**Extrait du texte**
-.-.-

Sur le chantier de restauration des remparts de l'iconique cité de Carcassonne

La Cité de Carcassonne. © Philippe Benoist

Après 2 ans de travaux, la cité de Carcassonne, classée au patrimoine mondial de l’Unesco (1997) va ouvrir à la visite le tour complet de ses remparts. Visite en avant-première pour Batirama, suivez le guide !




Après plus de deux ans de travaux portant sur 300 mètres de remparts et la restauration de neuf tours (tour Saint-Sernin, tour du souterrain, tour du Trauquet, tour Saint-Laurent, tour Davejean, tour Balthazar, tour du Plô, tour Castera et tour des Prisons) du front est, le CMN (Centre des Monuments Nationaux) achève un important chantier de restauration à l'emblématique cité de Carcassonne. En septembre 2024, et pour la première fois, le parcours complet (depuis le haut du rempart intérieur de la ville médiévale) ouvrira à la visite.


Les travaux auront duré plus de deux ans. Pour Lionel Chabalier, le chef de chantier, les principales contraintes du chantier auront été de s'adapter aux touristes, mais également aux habitants comme aux restaurateurs. Cela excluait, par exemple, les livraisons en journée, le travail après 18h, etc. Avant le début du chantier, et afin d'éviter les accidents, toutes les pierres ont été sondées. © HMMG Drone

 

 

 

 

 

Un circuit de visite inédit

À la fin des travaux de restauration des remparts, la cité de Carcassonne offrira un parcours de visite inédit permettant aux visiteurs d’appréhender l'entièreté du passé multimillénaire de la Cité. Ce circuit de visite prolongé, de 1,3 km et 35 tours traversées, offrira pléthores de panoramas uniques depuis les quatre points cardinaux de la Cité, sur, notamment :

– les cours et façades du château comtal ;

– Les fossés et les glacis des fortifications ;

– Les 2,6 km de remparts et les 52 tours et barbacanes du système défensif ;

– Le dédale de ruelles, les places et les jardins secrets de la ville médiévale ;

– Le quartier épiscopal et l’ancienne cathédrale Saint-Nazaire et son cloître ;

– Le quartier de l’Inquisition ainsi que le grand théâtre de la Cité.

 

La basilique Saint-Nazaire et son cloître. © Laure Pophillat

 

 

L'un des jardins "secrets" de la ville médiévale, dont on taira le nom afin qu'il demeure secret ... © Laure Pophillat

 

 

Le grand théâtre de la Cité, où se déroule chaque année en juillet le festival de Carcassonne. © Laure Pophillat

 

 

 


Le circuit est aussi pensé afin de mettre en avant l’environnement de la cité médiévale, et ce afin de mieux envisager et comprendre les attributs architecturaux, urbains et paysagers du monument : la ville basse (bastide Saint-Louis) et le fleuve Aude, les quartiers typiques de la Barbacane et de la Trivalle, au pied de la Cité, les paysages viticoles du Cabardès et du Minervois, mais également les forêts de la montagne Noire, les garrigues et les vignes des Corbières et de la Malepère ... jusqu’aux montagnes des Pyrénées !

-.-.-

**Consignes**
1. Répondez aux questions suivantes d'après l'article sur les remparts de Carcassonne :
(a) Sur combien de mètres de remparts les travaux ont-ils porté ?
(b) Quelle est la longueur du circuit de visite prolongé ?
(c) Quel festival a lieu chaque année en juillet au grand théâtre de la Cité ?
2. Reproduisez fidèlement le passage de l'article sur les remparts de Carcassonne qui commence par « La Cité de Carcassonne. » et se poursuit jusqu'à « suivez le guide ! ».

-.-.-

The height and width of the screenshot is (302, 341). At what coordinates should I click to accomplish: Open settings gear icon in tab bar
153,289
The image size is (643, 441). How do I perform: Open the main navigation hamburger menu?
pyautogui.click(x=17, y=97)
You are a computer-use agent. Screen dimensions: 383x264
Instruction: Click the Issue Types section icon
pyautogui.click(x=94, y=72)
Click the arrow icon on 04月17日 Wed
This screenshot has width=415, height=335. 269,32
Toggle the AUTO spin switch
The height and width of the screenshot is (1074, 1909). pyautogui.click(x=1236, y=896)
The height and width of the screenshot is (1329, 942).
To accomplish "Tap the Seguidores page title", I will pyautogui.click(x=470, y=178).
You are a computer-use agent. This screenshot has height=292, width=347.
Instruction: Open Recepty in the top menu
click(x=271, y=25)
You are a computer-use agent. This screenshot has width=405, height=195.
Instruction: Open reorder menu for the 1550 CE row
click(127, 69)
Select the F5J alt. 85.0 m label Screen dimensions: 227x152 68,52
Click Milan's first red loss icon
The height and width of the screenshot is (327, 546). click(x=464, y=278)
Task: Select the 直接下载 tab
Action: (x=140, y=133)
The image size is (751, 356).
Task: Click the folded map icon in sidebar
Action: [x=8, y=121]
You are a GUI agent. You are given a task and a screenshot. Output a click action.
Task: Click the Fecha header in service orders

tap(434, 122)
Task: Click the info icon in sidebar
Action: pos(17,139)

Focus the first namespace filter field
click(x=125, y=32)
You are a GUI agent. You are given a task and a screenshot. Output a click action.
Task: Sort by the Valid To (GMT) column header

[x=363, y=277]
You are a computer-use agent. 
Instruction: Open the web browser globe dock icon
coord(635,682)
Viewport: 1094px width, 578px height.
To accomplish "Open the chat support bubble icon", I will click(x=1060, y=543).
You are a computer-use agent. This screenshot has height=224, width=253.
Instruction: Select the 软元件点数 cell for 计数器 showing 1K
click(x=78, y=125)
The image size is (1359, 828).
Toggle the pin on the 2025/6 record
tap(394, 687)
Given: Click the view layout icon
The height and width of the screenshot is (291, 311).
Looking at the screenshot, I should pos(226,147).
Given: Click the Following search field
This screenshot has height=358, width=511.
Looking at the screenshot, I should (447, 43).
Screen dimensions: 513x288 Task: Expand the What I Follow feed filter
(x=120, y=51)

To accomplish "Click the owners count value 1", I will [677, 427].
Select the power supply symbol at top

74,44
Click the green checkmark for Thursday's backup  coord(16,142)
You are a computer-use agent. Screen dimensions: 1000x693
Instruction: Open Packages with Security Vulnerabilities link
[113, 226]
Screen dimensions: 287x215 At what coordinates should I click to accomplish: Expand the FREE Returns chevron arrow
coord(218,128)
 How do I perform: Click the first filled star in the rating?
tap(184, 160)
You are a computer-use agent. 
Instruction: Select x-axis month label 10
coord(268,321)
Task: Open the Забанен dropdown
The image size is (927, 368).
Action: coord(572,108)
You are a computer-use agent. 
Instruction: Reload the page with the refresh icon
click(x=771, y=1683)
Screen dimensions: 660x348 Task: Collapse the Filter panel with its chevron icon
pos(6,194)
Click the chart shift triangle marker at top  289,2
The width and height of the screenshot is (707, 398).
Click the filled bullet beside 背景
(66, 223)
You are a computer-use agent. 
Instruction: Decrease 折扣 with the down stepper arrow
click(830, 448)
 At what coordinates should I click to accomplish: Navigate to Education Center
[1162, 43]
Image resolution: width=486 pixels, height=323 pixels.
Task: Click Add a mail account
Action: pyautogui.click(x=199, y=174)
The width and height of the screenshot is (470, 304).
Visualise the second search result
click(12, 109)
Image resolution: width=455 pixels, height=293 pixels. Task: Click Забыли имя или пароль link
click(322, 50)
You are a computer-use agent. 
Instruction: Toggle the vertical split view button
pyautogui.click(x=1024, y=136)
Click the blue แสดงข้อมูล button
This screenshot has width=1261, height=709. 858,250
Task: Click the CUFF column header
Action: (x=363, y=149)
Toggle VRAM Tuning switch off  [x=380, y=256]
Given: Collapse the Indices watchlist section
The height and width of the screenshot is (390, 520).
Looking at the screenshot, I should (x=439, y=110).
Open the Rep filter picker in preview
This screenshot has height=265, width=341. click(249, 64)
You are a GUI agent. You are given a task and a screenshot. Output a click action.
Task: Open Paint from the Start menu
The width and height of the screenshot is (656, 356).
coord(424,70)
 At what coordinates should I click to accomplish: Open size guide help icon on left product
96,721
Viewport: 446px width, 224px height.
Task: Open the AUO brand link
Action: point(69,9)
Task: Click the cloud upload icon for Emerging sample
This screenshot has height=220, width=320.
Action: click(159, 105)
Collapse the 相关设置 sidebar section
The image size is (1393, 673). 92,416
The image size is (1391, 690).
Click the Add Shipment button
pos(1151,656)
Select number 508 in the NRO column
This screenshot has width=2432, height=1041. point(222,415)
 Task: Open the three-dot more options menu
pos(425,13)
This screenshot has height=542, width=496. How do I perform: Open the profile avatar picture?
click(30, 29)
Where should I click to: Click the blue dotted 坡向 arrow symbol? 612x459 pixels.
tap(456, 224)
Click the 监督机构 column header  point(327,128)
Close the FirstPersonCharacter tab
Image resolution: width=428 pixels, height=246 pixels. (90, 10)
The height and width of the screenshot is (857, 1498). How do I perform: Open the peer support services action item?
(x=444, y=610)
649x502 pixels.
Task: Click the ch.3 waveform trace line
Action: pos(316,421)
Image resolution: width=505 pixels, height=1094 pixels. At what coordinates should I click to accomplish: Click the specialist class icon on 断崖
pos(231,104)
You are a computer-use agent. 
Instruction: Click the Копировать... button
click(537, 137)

-.-.-

**Réponses aux consignes**
1.
(a) Sur 300 mètres.
(b) 1,3 km.
(c) Le festival de Carcassonne.

2.
La Cité de Carcassonne. © Philippe Benoist

Après 2 ans de travaux, la cité de Carcassonne, classée au patrimoine mondial de l’Unesco (1997) va ouvrir à la visite le tour complet de ses remparts. Visite en avant-première pour Batirama, suivez le guide !